Eppure il governo italiano, per voce del ministro della Difesa Guido Crosetto, continua a piegarsi a una narrazione tossica: quelle acque vengono definite “israeliane”, cancellando con un colpo di lingua e di penna lo status giuridico palestinese. Una falsità. Perché secondo la Convenzione sul diritto del mare, le 12 miglia nautiche davanti alla costa di Gaza appartengono allo Stato palestinese – Stato che l’Italia non ha ancora avuto il coraggio politico di riconoscere.
Le bugie di Crosetto e il silenzio del Quirinale
Alla Camera e al Senato Crosetto ha dichiarato: «Non possiamo garantire la sicurezza in acque israeliane». Ma quelle acque non appartengono a Israele. Si fa finta di non sapere o si vuole continuare a prendere in giro tutti?
Neppure il Presidente della Repubblica, nel suo messaggio sulla Flotilla, ha avuto la forza di sottolinearlo: Mattarella ha parlato del valore della vita umana a Gaza, ma non ha mai rimesso al loro posto le parole che contano.
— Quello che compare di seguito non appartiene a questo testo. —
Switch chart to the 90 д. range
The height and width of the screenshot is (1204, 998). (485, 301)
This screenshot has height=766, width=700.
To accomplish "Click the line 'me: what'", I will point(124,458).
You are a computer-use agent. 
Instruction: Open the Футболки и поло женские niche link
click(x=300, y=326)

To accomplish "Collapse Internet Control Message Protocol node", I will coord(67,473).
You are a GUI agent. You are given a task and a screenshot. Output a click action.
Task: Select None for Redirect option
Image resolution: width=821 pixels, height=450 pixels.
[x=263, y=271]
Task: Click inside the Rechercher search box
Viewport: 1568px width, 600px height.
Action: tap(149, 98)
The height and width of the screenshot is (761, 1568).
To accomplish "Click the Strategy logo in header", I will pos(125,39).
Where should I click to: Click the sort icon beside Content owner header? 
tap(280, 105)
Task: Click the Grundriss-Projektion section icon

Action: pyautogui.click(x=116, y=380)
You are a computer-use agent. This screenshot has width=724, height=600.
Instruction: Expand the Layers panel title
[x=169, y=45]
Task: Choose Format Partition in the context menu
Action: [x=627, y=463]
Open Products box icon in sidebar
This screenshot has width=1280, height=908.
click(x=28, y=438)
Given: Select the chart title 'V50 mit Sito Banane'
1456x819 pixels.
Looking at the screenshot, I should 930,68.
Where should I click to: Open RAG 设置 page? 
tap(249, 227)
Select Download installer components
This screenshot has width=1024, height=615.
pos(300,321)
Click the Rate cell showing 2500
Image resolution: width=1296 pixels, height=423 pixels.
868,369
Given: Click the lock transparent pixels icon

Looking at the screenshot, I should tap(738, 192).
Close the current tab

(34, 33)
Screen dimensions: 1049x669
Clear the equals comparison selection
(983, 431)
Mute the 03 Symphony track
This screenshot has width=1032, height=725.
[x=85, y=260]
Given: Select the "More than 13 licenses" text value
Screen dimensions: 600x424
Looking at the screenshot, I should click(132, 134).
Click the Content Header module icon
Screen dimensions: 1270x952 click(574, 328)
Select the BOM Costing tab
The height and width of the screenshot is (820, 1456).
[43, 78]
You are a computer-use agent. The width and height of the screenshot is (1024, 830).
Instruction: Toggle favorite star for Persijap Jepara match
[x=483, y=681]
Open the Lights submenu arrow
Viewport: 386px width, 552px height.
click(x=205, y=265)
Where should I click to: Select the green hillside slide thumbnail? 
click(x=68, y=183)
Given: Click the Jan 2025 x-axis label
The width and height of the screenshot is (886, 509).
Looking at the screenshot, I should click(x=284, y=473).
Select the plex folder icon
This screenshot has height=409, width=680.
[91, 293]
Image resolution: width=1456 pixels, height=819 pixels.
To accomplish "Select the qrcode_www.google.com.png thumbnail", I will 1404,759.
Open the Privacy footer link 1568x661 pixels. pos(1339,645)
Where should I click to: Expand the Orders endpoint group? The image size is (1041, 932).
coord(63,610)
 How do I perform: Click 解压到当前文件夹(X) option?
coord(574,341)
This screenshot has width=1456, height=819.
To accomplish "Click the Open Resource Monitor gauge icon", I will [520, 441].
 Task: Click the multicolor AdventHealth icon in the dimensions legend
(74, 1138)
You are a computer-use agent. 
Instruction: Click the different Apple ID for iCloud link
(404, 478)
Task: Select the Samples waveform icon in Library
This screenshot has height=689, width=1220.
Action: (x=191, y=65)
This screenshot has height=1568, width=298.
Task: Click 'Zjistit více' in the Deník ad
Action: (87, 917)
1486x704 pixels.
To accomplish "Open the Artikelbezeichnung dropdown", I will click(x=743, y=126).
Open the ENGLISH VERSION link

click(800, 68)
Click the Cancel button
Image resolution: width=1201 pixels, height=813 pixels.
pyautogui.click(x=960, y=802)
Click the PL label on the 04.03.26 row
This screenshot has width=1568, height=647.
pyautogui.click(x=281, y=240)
Questa prudenza istituzionale, che puzza di sudditanza, diventa ancora più grave se incrociata con i fatti: dal 2009 Israele ha imposto un blocco totale ai porti di Gaza, prolungando e inasprendo restrizioni già attive dagli anni Novanta (accordi di Oslo II). Dopo il 7 ottobre 2023, ogni navigazione è stata vietata, perfino ai pescatori palestinesi, privando centinaia di migliaia di famiglie del minimo sostentamento.
Il diritto internazionale violato
Un blocco navale può essere considerato legittimo solo in presenza di un conflitto armato tra Stati. Ma qui non siamo in quella condizione: Israele mantiene un’occupazione – anche se molti presunti analisti e commentatori e opinionisti da strapazzo continuano a parlare di guerra – che assume sempre più i tratti di una pulizia etnica. La parola che molti non vogliono pronunciare è GENOCIDIO.
Gli effetti sono devastanti: fame, carestia, impedimento dell’arrivo di aiuti umanitari, migliaia di morti (bambini, donne e uomini) innocenti. Tutto questo mentre il governo israeliano continua a calpestare, con arroganza, i principi fondamentali del diritto internazionale.
La sceneggiata del dittatore sanguinario sionista (con un mandato di arresto inutile sulle sue spalle) presso le Nazioni Unite è servita solo per la sua propaganda. La storia insegna: la tragica fine sta arrivando anche per lui.
Di fronte a questo scempio, l’Italia non alza la voce. Non riconosce lo Stato di Palestina. Non denuncia l’illegalità del blocco. Non interrompe il Memorandum militare con Tel Aviv. Non sospende l’invio di armi.
Si limita a inviare due fregate che si fermeranno davanti a un muro invisibile, tracciato da Israele, accettando supinamente che la solidarietà internazionale venga deviata a Cipro e consegnata attraverso la Chiesa.
Il blocco navale di Israele è illegale. È illegale perché impedisce la libera navigazione in acque che appartengono a Gaza. È illegale perché viola il diritto internazionale umanitario. È illegale perché usa la fame come arma di guerra.
E chi non lo dice, chi tace o distorce, chi piega le parole si rende complice. Non di un “conflitto”, ma di un genocidio in mondovisione.